To be done: Transcribe the following passage on the DTW measure's parameters, beginning at the words "For this DTW-based" and ending after the words "be one half.".
>> START Passage provided
For this DTW-based measure, the following parameters can be set.

Parameter	Type/Range	Default Value	Description
halvingDist	Percentage (Double, [0,1])	`0.0`	This parameter specifies the distance to the end where the events’ importance shall be one half.
taskSimName	Similarity Measure (String)	`null`	The parameter is used to define, which similarity has to be taken for the similarity computation between task nodes. It will be used to calculate local similarities between their semantic descriptions, represented as aggregate objects. The similarity measure, which is referred, must exist in the runtime domain, too. Otherwise, an exception will be thrown. If no `taskSimName` is defined, a data class similarity will be searched. If this one can’t be found, too, an invalid similarity will be returned.
dataSimName	Similarity Measure (String)	`null`	The parameter is used to define, which similarity has to be taken for the similarity computation between data nodes. It will be used to calculate local similarities between their semantic descriptions, represented as aggregate objects. The similarity measure, which is referred, must exist in the runtime domain, too. Otherwise, an exception will be thrown. If no `dataSimName` is defined, a usable data class similarity will be searched. If this one can’t be found, too, an invalid similarity will be returned.
>> END Passage provided
>> START Raw data
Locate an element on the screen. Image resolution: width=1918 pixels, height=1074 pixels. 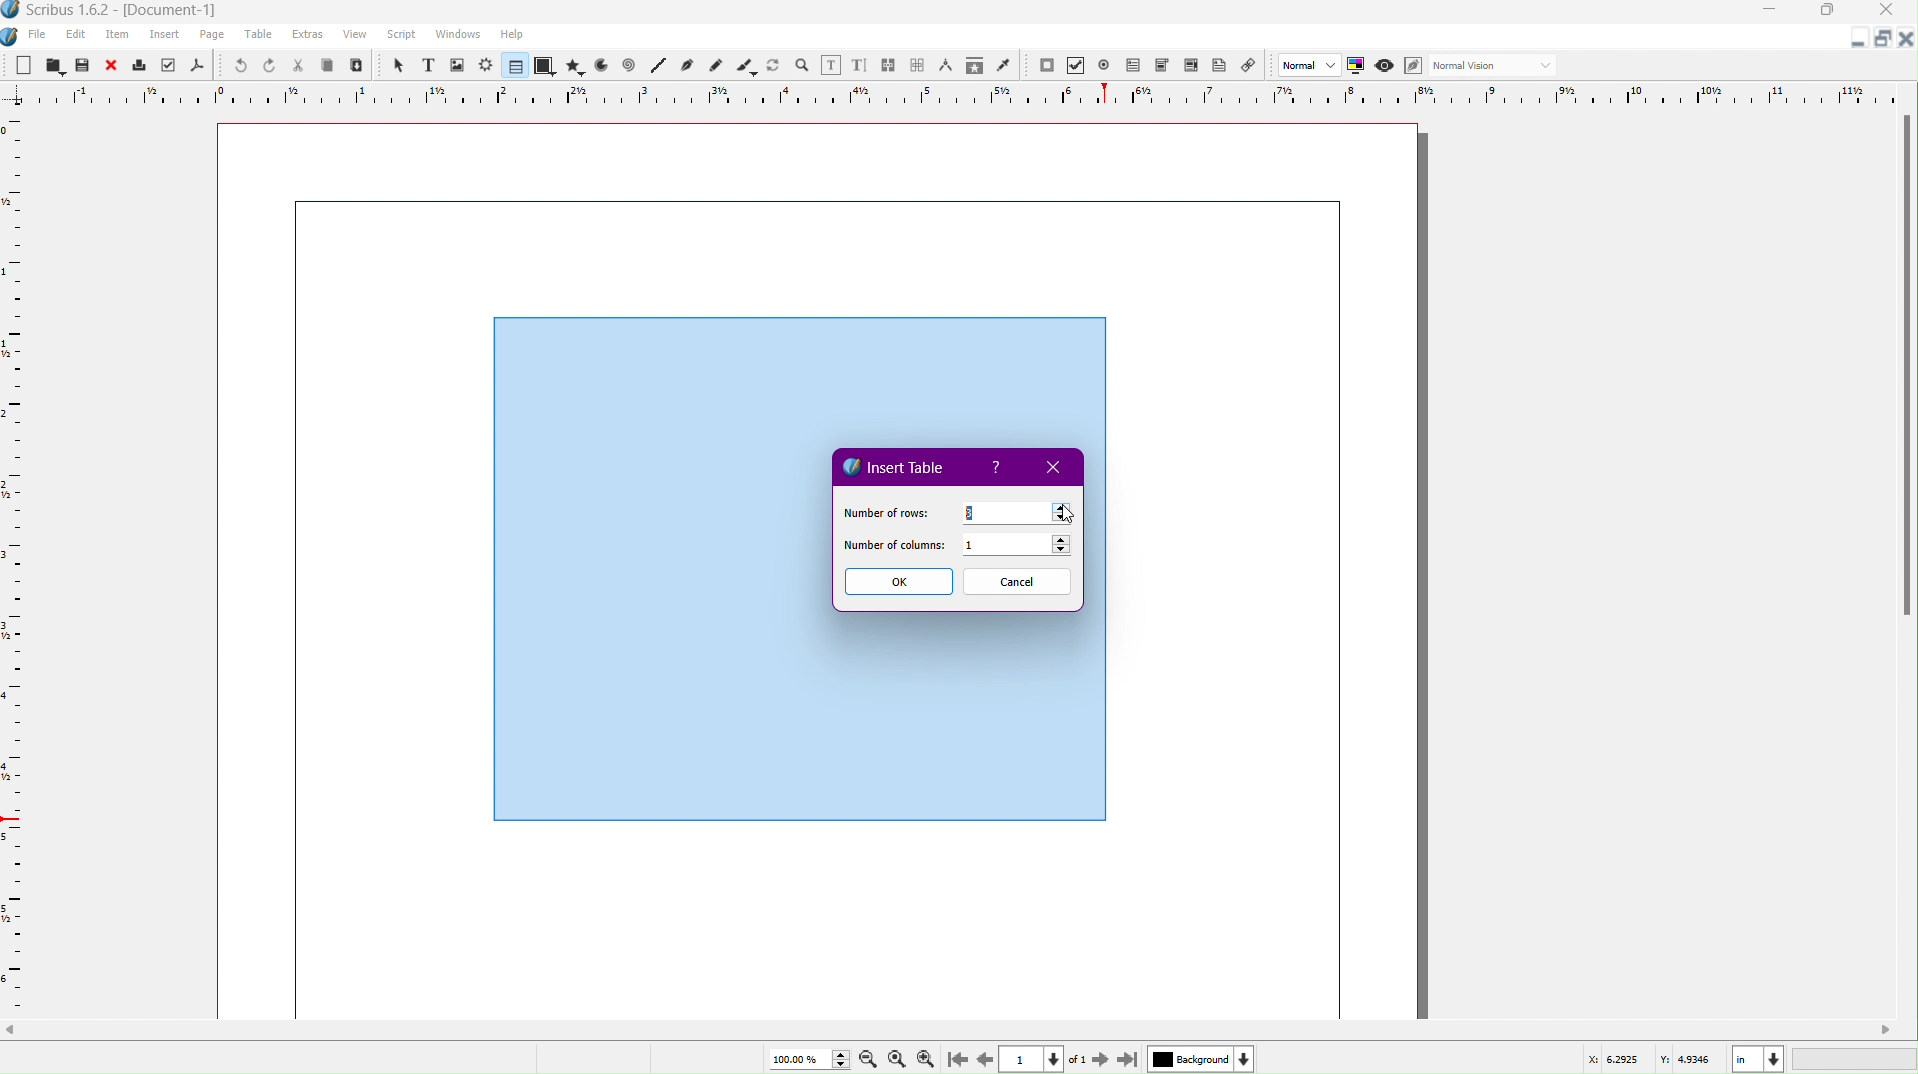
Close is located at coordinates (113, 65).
>> END Raw data
Written response:
For this DTW-based measure, the following parameters can be set.

Parameter	Type/Range	Default Value	Description
halvingDist	Percentage (Double, [0,1])	`0.0`	This parameter specifies the distance to the end where the events’ importance shall be one half.